Polar ice can be found at the most extreme points of our planet: the Arctic, home to the often mythologised North Pole, and the southernmost point of all, the glacial and largely uninhabited continent of Antarctica.
These frozen landscapes are home to animals that we see nowhere else on earth: from minke whales to chinstrap penguins, our polar regions are a veritable wonderland of unique life forms. Those of us lucky enough to visit might catch a glimpse of this world from sailing boats as we cut a swathe through the icy waters of the Arctic north or, at the opposite end of the Earth, alongside the majestic ice sheet that makes up Antarctica.
Antarctica is made up of the largest single mass of ice on Earth, covering 14 million square kilometres in the midst of the Southern Ocean. At the South Pole, the average winter temperature is -49 degrees.
It’s hardly a secret that massive threats to this delicate environment exist. Currently around 10% of the Earth’s surface is covered by ice, although this is decreasing at an alarming rate. In fact, the polar ice caps are now melting six times faster than they were in the 1990s, with 6.4 trillion tonnes of ice being lost from Greenland and Antarctica alone between 1992 and 2017. With their home habitats diminishing, the animals that reside here are the first to feel the brunt of human-made changes to this most precarious of landscapes.
- Temperatures below freezing
- Long winters
- Ice caps
- Low levels of biodiversity
- Little precipitation
- Ice sheets
The melting of polar ice caps and glaciers is well documented, and possibly the most prominent example of climate change in action. The warming of the sea around the poles causes increases in weather events such as typhoons and hurricanes, and can increase coastal erosion. Flooding and destruction of polar habitats are also consequences of this, with estimates saying that 400 million people could be at risk of flooding by the end of the current century.
Other threats to these regions include increased pollution and overfishing. As their natural habitat in the Arctic melts, polar bears in Russia are increasingly being forced towards nearby towns in search of food, which has the potential to cause conflict with human inhabitants.
For those planning a trip to the Arctic Circle, another world awaits. Exploring this part of the world might include walking on glaciers, camping out to try and spot the Aurora Borealis, dog or husky sledding, cross-country skiing, snowmobiling, kayaking, sailing, hiking, snowshoeing and even taking a helicopter ride over the ice.
Many will visit the Arctic with wildlife watching in mind, and there are few better places on Earth from which to do it. Many visitors will spend time whale watching and polar bear spotting, as well as taking the opportunity to seek out seals, walrus and Arctic seabirds in their natural environment.
Unlike the Arctic, trips to Antarctica always need to be organised via a tour company.

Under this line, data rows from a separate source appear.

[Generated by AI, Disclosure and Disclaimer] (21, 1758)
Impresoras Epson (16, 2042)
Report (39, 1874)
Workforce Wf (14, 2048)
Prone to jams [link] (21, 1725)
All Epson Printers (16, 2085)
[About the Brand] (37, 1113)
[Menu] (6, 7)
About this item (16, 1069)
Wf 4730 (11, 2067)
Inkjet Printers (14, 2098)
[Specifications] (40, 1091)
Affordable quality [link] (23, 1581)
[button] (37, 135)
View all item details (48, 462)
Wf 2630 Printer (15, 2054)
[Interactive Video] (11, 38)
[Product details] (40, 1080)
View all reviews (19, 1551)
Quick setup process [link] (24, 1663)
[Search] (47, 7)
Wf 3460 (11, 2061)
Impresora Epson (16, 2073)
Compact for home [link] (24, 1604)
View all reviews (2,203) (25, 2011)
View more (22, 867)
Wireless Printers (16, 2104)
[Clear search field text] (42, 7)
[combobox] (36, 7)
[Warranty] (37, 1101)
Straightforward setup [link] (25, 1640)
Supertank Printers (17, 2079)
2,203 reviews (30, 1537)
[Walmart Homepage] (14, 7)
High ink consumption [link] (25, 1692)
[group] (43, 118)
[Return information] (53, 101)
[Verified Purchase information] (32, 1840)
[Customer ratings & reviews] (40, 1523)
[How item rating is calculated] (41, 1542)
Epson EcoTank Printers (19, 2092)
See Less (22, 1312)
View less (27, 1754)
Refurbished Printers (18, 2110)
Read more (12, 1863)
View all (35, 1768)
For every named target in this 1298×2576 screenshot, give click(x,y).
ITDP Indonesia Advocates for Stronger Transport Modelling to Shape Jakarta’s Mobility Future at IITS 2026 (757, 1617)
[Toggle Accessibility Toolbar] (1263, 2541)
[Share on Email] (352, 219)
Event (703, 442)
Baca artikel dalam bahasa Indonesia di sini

Tours will always be by boat, and activities could include taking a kayak to try and spot whales and dolphins, disembarking to visit penguins, and camping, scuba diving, or even (if you dare) taking an icy plunge into the water.
The stunning ice caps and expansive seas of our polar regions will be a familiar sight, even if only from photographs. Key areas of natural beauty within the Arctic include Prince Leopold Island in Nunavut, Canada; Svalbard, found in the Arctic Circle between Norway and the North Pole, and the Northwest Passage, which explorers searched for for three centuries before it was discovered. The Aurora Borealis is also often a highlight of trips to this region. In Antarctica, Drake Passage, the South Shetland Islands, Blood Falls, and the Lemaire Channel are all locations of note.
Polar regions are home to whales, seals and snowy owls, with five species of penguin found in the Antarctic and 19 subpopulations of polar bear in the Arctic. Other animals found in the Arctic include reindeer, narwhal, walrus, Arctic and snowshoe hare, Arctic fox, wolverine and Atlantic puffin. Birds including the sheathbill, snow petrel, kelp gull and south polar skua call the Antarctic home.
Because of the harsh conditions, there is very little plant life in polar regions. Algae, lichen and moss can survive here, but few other plants have adapted for this level of cold.
Areas that make up the Arctic include parts of Canada, Alaska, Greenland, Iceland, Finland, Sweden, Norway and Russia. The continent of Antarctica, on the other hand, has no countries within it - rather, it is a mass of ice that is mostly uninhabited and used by various countries for research purposes.